EXERCISE INSTRUCTIONS:
Check each line of the records below and collect those that include the word "Collapse".

++++ PROVIDED MATERIAL

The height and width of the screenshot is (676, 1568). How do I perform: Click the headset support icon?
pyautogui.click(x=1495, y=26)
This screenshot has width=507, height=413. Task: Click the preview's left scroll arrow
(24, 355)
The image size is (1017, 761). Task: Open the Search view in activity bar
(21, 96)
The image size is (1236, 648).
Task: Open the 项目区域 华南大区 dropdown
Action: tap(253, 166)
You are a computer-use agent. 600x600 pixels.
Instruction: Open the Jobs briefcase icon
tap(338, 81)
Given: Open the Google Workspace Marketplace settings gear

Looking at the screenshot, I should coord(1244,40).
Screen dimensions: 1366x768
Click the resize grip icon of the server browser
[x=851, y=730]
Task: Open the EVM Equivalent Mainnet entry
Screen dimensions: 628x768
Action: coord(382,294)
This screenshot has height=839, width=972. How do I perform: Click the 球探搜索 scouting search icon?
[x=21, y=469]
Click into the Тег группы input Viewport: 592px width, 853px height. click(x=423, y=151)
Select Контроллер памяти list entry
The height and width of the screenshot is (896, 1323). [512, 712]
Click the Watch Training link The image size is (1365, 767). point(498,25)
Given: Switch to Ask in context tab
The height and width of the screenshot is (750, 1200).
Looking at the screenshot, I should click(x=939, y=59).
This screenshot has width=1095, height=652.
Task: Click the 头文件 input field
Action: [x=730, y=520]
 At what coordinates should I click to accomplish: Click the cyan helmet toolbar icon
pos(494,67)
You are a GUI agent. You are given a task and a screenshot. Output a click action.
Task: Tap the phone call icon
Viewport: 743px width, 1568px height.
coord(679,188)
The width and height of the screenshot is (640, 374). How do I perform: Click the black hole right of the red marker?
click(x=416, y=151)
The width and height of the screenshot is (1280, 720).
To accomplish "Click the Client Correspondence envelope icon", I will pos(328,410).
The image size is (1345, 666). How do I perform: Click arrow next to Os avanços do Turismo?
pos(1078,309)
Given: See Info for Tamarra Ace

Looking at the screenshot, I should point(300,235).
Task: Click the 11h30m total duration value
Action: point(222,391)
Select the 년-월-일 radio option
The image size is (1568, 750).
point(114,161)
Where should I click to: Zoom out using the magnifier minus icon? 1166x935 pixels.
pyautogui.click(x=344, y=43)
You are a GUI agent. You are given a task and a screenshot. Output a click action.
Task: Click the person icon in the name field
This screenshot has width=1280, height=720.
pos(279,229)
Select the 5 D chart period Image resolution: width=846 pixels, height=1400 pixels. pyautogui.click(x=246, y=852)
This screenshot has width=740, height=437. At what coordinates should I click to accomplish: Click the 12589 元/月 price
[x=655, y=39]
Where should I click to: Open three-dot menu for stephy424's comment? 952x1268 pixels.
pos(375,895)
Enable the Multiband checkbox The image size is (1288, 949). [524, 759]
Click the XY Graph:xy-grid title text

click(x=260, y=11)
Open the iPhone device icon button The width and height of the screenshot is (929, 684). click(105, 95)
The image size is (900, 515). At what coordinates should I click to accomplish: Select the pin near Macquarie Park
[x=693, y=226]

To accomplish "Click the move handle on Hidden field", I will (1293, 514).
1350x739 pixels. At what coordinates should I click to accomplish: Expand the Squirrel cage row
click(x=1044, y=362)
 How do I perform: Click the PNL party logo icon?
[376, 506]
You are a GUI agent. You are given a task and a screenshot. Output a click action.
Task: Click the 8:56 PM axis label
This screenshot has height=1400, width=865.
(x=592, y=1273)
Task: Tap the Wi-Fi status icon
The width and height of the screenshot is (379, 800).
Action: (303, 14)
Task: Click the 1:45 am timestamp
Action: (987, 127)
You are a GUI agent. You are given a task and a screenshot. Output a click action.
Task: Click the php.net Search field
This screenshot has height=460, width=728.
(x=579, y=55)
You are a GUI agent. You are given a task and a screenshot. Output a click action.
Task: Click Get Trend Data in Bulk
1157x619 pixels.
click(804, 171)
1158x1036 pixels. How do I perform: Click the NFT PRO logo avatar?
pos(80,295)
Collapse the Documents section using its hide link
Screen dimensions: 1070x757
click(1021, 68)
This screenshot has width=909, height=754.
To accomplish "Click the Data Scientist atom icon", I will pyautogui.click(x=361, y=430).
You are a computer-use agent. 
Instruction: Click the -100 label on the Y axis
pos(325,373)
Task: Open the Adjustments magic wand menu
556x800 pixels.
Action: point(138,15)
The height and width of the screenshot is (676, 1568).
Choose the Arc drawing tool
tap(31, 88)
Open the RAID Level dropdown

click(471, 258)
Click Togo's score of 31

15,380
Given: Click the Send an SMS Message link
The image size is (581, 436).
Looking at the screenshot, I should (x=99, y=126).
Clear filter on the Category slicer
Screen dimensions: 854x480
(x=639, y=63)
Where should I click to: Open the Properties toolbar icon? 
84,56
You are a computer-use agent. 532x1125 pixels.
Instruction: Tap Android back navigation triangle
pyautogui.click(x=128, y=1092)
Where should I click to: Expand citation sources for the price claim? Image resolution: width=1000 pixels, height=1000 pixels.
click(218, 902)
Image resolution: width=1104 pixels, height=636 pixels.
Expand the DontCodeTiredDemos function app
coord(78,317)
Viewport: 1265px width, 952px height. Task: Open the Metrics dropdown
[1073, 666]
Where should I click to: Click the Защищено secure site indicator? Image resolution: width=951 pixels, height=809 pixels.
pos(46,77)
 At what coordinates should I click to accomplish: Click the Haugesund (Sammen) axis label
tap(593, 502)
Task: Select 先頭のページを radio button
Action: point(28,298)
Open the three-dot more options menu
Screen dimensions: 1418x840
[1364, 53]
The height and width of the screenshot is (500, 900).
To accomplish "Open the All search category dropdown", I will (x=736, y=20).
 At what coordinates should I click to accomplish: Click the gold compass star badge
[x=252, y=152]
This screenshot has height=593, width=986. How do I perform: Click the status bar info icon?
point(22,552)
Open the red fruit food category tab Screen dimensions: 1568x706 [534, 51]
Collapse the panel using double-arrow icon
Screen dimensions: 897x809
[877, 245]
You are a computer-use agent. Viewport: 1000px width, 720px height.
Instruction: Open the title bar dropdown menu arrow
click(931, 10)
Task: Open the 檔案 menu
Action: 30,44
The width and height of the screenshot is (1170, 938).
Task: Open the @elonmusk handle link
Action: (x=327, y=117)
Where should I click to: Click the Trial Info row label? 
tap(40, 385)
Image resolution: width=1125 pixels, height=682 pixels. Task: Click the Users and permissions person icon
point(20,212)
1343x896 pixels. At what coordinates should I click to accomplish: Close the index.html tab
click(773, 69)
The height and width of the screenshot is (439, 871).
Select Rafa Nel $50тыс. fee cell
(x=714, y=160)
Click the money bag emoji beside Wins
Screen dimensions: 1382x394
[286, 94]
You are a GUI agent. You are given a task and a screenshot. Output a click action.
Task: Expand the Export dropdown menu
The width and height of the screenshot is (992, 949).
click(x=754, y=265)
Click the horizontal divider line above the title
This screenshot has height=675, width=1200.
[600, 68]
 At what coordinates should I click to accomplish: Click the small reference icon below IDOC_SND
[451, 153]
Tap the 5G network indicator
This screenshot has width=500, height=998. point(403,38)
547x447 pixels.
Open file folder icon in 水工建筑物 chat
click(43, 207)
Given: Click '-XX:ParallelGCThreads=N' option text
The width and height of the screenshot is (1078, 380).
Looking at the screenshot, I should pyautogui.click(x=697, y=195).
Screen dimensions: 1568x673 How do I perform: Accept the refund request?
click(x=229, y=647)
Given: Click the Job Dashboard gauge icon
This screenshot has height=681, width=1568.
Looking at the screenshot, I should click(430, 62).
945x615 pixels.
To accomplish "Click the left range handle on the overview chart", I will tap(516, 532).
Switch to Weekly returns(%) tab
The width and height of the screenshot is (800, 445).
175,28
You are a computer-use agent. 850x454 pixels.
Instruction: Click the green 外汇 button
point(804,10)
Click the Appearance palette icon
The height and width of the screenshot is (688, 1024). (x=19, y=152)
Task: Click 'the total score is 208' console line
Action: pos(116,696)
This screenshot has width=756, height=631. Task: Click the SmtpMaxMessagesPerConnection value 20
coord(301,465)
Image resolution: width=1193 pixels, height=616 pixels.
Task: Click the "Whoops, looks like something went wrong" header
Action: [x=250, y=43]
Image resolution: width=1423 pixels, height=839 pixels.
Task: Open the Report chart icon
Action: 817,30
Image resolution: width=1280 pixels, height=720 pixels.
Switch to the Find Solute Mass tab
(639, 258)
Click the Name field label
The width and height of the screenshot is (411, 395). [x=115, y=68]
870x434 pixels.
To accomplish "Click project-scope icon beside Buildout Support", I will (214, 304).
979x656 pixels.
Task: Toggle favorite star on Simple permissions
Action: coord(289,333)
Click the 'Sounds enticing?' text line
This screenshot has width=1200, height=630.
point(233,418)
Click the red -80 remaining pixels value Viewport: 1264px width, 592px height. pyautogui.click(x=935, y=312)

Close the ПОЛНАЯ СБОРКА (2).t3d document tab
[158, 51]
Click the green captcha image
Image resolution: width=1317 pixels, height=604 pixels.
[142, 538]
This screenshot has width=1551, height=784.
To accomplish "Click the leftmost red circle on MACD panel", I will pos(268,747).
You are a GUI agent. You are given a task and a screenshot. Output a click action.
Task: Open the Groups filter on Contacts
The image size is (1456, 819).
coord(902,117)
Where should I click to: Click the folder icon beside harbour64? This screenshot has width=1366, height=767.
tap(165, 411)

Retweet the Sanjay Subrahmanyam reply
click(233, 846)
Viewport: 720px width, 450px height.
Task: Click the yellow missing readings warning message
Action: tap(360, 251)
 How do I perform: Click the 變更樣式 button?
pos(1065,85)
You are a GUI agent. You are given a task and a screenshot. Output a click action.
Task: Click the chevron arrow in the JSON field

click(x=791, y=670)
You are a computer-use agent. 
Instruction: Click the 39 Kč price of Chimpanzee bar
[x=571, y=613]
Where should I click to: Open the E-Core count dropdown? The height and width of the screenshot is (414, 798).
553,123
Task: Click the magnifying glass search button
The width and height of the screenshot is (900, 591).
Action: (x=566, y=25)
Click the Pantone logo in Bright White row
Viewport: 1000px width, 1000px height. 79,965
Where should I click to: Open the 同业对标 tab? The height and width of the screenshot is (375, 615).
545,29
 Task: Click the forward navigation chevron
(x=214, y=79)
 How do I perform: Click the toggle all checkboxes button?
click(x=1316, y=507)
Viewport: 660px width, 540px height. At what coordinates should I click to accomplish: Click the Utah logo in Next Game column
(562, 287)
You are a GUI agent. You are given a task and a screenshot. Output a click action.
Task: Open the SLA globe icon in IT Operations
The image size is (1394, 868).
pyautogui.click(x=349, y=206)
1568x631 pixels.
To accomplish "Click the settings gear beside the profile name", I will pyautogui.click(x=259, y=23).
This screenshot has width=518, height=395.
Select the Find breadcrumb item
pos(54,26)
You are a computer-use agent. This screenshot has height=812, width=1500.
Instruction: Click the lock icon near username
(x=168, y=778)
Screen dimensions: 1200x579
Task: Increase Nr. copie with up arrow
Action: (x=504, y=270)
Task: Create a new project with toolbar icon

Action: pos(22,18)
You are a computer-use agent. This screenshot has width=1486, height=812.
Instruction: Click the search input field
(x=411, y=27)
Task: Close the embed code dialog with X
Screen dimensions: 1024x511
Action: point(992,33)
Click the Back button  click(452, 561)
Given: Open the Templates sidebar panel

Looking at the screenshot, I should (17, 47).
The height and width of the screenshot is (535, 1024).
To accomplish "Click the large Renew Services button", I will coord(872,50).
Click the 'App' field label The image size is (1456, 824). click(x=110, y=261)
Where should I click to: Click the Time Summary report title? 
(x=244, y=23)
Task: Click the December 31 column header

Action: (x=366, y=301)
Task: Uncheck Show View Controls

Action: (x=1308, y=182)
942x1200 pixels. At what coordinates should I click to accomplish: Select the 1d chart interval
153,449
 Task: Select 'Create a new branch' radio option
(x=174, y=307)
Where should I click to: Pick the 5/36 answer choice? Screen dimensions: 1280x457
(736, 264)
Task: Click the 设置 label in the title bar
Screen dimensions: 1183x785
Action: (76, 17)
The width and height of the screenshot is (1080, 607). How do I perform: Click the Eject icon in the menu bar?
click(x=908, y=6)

++++++++

RESULT OF THE EXERCISE:
Collapse the Documents section using its hide link
Collapse the panel using double-arrow icon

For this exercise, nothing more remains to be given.